1 декабря 2018, 11:25
– Никаких особых ожиданий, когда ехали в Париж на финал, не было. Просто обычный выезд Кубка Дэвиса, – говорит Южный.
– Перед финалом вы пропустили командный сбор в Монте-Карло из-за проблем со спиной. Насколько они были серьезными?
– Спина действительно беспокоила. Плюс это был период межсезонья, и мы проделали большой объем работы – над спиной и по поводу общей физической подготовки. И, естественно, играли в теннис в Немчиновке. Там был грунтовый корт.
– Когда присоединились к команде, на вас не смотрели косо после пропущенного сбора?
– Мне кажется, всем было все равно, откуда кто и как приехал. Обычно перед Кубком Дэвиса сбор начинается за неделю. За неделю я был в Париже. И все в команде были в курсе, где я и чем занимаюсь.
– Два дня вы наблюдали за играми со стороны. Гадали ли, доведется ли вам сыграть или нет?
– Не гадал. Просто смотрели, болели, переживали. Мыслей, что могу выйти, не было.
– А когда во время субботнего парного матча вас услали в раздевалку, чтобы не тратили эмоции, тоже не догадывались, что в воскресенье можете сыграть?
– Это ведь мог быть и тактический шаг, чтобы запутать французов и заставить их гадать. Я это больше так расценивал.
– Когда принимались решение, кто будет играть решающий пятый матч, вас спрашивали, готов ли? Или просто поставили перед фактом?
– В течение недели были разговоры. И потом мы же все на виду были. Понятно, кто как играет, и кто в какой форме находится. Меня же не из замкнутого пространства на корт отправили. В команде всего четыре игрока. В принципе, не так сложно отследить, кто в каком состоянии.
– Матч с Матье был для вас принципиальным, исходя из того, что вы ровесники, и в 20 лет каждый из вас, по большому счету, только начинал карьеру?
– Нет, такого не было. Возраст Матье не вызывал у меня особых ощущений.
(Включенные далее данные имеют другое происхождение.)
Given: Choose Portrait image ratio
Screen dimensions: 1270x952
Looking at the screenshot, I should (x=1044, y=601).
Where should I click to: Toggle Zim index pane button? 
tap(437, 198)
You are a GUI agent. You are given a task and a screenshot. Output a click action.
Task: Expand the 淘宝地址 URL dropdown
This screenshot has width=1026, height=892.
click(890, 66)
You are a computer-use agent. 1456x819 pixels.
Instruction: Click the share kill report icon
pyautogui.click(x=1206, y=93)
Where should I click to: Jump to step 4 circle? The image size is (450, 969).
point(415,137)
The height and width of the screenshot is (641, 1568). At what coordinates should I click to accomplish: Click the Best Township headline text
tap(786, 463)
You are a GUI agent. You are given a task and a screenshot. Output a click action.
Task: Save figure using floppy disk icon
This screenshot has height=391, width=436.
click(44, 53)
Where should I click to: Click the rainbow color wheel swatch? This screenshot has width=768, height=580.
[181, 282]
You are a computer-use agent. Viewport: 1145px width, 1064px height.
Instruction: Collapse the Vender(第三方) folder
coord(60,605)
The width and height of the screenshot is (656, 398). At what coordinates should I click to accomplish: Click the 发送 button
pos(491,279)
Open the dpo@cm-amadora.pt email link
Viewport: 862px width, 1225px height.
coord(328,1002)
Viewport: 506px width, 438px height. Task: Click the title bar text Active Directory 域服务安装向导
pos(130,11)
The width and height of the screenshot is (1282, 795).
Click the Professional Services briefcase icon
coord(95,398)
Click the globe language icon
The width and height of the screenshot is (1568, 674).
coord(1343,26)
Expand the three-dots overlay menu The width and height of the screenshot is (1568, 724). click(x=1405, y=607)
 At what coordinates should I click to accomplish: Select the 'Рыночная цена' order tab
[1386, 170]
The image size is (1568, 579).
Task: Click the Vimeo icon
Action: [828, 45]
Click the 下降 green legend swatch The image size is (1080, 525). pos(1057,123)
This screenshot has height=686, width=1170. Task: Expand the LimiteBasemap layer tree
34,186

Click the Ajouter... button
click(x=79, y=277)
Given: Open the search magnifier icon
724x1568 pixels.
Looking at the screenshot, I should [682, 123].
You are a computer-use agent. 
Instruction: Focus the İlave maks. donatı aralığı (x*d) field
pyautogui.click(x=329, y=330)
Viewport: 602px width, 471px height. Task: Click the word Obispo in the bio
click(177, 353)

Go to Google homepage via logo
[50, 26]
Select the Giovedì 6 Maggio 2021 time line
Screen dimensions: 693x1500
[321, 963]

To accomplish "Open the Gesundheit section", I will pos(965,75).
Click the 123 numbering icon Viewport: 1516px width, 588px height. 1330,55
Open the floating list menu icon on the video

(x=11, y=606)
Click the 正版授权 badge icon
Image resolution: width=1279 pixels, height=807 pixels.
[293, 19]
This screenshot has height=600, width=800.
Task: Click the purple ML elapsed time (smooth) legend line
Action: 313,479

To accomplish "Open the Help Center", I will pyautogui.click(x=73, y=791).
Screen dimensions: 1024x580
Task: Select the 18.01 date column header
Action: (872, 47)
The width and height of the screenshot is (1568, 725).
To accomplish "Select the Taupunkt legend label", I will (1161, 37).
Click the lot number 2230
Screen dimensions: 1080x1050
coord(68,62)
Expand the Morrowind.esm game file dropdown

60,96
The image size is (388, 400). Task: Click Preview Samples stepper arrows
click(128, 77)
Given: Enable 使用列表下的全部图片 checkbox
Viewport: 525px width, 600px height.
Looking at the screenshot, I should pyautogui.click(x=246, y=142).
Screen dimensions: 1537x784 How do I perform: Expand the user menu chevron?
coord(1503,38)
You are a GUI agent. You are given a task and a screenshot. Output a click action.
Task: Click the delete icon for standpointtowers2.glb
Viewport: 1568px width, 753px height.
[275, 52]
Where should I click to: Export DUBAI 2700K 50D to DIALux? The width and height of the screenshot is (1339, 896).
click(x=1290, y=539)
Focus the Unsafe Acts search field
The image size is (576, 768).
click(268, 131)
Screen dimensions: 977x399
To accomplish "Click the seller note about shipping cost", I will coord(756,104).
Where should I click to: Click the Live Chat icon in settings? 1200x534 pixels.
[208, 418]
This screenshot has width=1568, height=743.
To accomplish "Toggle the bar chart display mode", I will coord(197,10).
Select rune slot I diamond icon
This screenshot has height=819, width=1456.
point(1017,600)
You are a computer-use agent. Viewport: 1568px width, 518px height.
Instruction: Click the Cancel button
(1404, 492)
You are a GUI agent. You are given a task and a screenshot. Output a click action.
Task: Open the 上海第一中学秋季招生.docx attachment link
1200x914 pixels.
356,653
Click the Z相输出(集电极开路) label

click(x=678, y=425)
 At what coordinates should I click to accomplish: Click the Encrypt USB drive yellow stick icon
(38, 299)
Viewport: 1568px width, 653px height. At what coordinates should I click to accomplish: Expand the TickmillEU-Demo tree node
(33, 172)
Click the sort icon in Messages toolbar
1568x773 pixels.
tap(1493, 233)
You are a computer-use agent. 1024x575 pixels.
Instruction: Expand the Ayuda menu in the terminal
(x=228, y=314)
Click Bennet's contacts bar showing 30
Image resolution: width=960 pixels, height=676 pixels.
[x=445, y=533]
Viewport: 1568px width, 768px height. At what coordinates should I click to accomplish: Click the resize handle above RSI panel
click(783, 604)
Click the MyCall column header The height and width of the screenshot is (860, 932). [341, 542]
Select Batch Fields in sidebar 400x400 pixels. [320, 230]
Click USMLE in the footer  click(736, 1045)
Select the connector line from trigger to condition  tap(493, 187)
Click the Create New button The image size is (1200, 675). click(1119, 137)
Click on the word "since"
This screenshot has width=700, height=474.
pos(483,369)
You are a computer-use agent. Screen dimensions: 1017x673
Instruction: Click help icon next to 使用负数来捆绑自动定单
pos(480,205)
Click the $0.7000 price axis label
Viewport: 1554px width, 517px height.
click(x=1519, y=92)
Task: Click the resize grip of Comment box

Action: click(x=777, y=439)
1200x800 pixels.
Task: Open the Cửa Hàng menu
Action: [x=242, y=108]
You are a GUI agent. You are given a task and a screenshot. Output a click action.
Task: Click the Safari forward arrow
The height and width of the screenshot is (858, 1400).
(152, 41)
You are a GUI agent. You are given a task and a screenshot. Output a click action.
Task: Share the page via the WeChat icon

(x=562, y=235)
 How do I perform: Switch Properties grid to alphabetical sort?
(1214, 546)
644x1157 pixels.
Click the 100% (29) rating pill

– Что испытывали перед выходом на корт?
– Это палка о двух концах. Я узнал том, что буду играть, только в день матча, точнее, когда Марат Сафин уже вышел на корт. Тогда уже и волновался, и настраивался и так далее. А до этого... Состояние неопределенности даже больше выматывало. Когда тебя держат, грубо говоря, в подвешенном состоянии и ты гадаешь, то ли тебя выпустят играть, то ли нет, это тяжелее. Когда узнал, что, буду играть, даже успокоился.
– Насколько детально вы помните тот матч?
– В принципе, помню. Помню ожидание в раздевалке, выход на корт, разминка, первые два сета (их Южный проиграл. – Прим. "СЭ"). В голове сидит. Не каждое очко, но ключевые моменты помню.
– За счет чего вам все-таки удалось переломить ход борьбы?
– Скорее, это совокупность факторов. Нет одного конкретного вроде я сделал то-то, и ударил так-то или мне кто-то что-то сказал, и все перевернулось. Когда матч длится 4,5 часа, мне кажется, невозможно сказать, за счет чего все переломилось. Со второго сета что-то начало вырисовываться. Что именно трудно сказать, когда все решила пара розыгрышей. Могло ведь где-то по-другому сложиться.
– Помните первые поздравления после того, как все закончилось? Какие-то особые слова?
– Конкретных слов не помню. Были эмоции, радость, все что-то говорили, кричали. Как обычно.
– Можете сказать, что это была настоящая эйфория?
– Для кого-то да. Но моя ситуация была другая. И я испытывал двойственные чувства.
– Насколько бурно сборная России праздновала победу?
– Не знаю. Мы с командой еле успели на командный ужин, потому что поздно закончили. А потом разошлись.
– Насколько эмоциональным для вас лично было все происходившее в "Берси"?
– У меня папа умер за два месяца до этого, поэтому мои эмоции и ощущения нельзя сравнивать с эмоциями и ощущениями других ребят, других членов нашей команды. Лично у меня никакой эйфории не было.